Governor of the Central Bank of Egypt (CBE) Tarek Amer said that the first tranche of the International Monetary Fund (IMF) loan was added to the bank’s foreign currency reserves, and it has not been used in the payment of any foreign debts so far.
The total value of foreign exchange reserves reached $24.3bn by the end of December 2016, with an increase of $1.2bn compared to November.
In November and December, Egypt had received the first tranche of the IMF loan estimated at $2.75bn, as well as $2.7bn from China within an agreement to swap currency between the two countries, in addition to $2bn of international bonds issued by the government in the Irish stock market.
Egypt had had about $36bn of foreign exchange reserves before the 25 Janaury Revolution that toppled former president Hosni Mubarak.

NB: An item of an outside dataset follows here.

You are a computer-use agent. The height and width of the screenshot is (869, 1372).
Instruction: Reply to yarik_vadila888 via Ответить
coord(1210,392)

The IMF has announced that Egypt received the first tranche of the agreed loan in mid-November, amounting to $2.75bn.
Amer said, during a meeting of the parliament’s Economic Committee, that the total imports in 2016 amounted to $76bn, while exports reached $19bn.
Parliamentary sources reported that Amer said that the imports volume is still large compared to the Egyptian export volume in the current period. Maize imports amounted to $1.7bn and beans imports amounted to $500m, which means that there is a need to develop the Egyptian agricultural sector to meet the consumers’ demand.
The IMF revealed on Wednesday the full details of Egypt’s economic reform programme for which the country obtained a loan of $12bn in three tranches. The details included the reduction of fuel subsidies by about 41% during the next fiscal year.